■ **TEXT UNDER STUDY**:
Jackson writes that throughout the country’s history, Black journalists, photographers and filmmakers have been on the front lines of pushing for an advancement of democratic values while simultaneously being overlooked and targeted. She likens these storytellers and cultural institutions to “canaries in a coal mine” — often the first, but rarely the last, targets of censorship and violence.

“At many moments in history, you see Black stories become wildly popular and wildly sought after because they're naming things about our country and our relationship to other people that others haven’t named before,” Jackson said. “There’s a demand for that alternative way of understanding the country. … The way that comes under attack is something that the country really has to grapple with.”

One of the most prominent examples that exhibits the persecution Black storytellers face in the book is in the context of the 1985 MOVE bombing in Philadelphia, when the city's police department dropped explosives on the residential home of a Black liberation group in West Philadelphia, killing 11 people.

Jackson interviewed journalist Gene Demby, a Philadelphia native who was 4 years old when the bombs were dropped. While working for NPR in 2015, Demby sought to tell the stories of the people it impacted and how it shaped policing in his hometown for the decades to come. Five years after his work was published, calls for social and police reform became more mainstream conversations, Jackson said.

■ **TASKS TO CARRY OUT**:
- a) Return the portion of the passage on Black storytellers from "One of the most" to "conversations, Jackson said.", word for word.
- b) Extend the passage on Black storytellers past its final sentence, carrying on in the same manner.
You can set aside the material placed after the passage on Black storytellers.

■ **SUPPLIED DATA**:
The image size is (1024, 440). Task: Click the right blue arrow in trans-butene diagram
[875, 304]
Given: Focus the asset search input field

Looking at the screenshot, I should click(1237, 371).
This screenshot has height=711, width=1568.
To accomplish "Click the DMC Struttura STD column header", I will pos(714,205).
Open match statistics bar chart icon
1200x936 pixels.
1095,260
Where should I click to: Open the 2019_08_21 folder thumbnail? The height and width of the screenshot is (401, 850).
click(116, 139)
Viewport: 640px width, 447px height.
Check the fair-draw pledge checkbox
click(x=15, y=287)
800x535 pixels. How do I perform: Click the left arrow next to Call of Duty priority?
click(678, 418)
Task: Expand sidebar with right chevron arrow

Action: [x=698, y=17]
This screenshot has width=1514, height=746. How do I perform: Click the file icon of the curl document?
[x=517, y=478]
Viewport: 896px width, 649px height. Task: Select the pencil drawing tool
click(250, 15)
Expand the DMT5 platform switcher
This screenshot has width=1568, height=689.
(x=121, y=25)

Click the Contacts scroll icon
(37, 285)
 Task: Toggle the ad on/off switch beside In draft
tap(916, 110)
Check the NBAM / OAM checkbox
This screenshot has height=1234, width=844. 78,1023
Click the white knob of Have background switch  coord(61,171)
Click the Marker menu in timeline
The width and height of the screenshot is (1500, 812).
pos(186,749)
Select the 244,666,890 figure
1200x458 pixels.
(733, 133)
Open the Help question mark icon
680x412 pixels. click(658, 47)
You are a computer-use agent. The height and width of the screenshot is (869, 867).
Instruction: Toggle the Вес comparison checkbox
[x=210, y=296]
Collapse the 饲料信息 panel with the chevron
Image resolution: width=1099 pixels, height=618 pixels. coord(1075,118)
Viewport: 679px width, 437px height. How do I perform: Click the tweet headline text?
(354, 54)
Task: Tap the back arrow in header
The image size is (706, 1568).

■ **TASK ANSWERS**:
- a)
One of the most prominent examples that exhibits the persecution Black storytellers face in the book is in the context of the 1985 MOVE bombing in Philadelphia, when the city's police department dropped explosives on the residential home of a Black liberation group in West Philadelphia, killing 11 people.

Jackson interviewed journalist Gene Demby, a Philadelphia native who was 4 years old when the bombs were dropped. While working for NPR in 2015, Demby sought to tell the stories of the people it impacted and how it shaped policing in his hometown for the decades to come. Five years after his work was published, calls for social and police reform became more mainstream conversations, Jackson said.

- b)
“He was telling these stories before the so-called 'reckoning,'" Jackson said. “He saw that the public could have a better understanding of how Black communities have been impacted by police and state overreach by telling these stories. … This is something remarkable about second sight, which is the persistence that there is something to learn here.”

In her previous works, “#HashtagActivism” and “Black Celebrity, Racial Politics, and the Press: Framing Dissent,” Jackson has explored similar intersections of race and media, but “A Second Sight" takes a broader research scope. She conducted dozens of interviews with modern-day journalists and filmmakers and also dug through archives of the Penn library to find fitting historical counterparts.

“I take these really important historical moments and these really contemporary moments, figures and stories, and I explain how they’re in conversation with each other in terms of how we understand and think about American politics,” she said.

Take the comparison between Wheatley and “Sinners.” On the surface, the poems from the first published African-American author about the horrors of slavery and a sci-fi thriller about vampires in the Jim Crow South may not have much in common. But Jackson argues that both storytellers attempt to show their audiences something about the future of the country.

“Phillis Wheatley was showing that a person who has been so dehumanized is equal in their ability to narrate a story. …Similarly, ‘Sinners’ is telling us something about the country in terms of its labor exploitation and its history of taking from Black culture,” she said. “It’s not just one person. It’s not just one time period. People make revolutionary media and it helps us think bigger and have greater imaginations about what freedom and democracy means.”

To Jackson, the stories that weave together in “A Second Sight” are directly correlated with the 250th anniversary of the signing of the Declaration of Independence. The sections in the book are fittingly titled “Life,” “Liberty” and “Pursuit of Happiness” and the book has already been named by Publisher’s Weekly in a list of essential readings to understanding the state of the country during its semiquincentennial this year.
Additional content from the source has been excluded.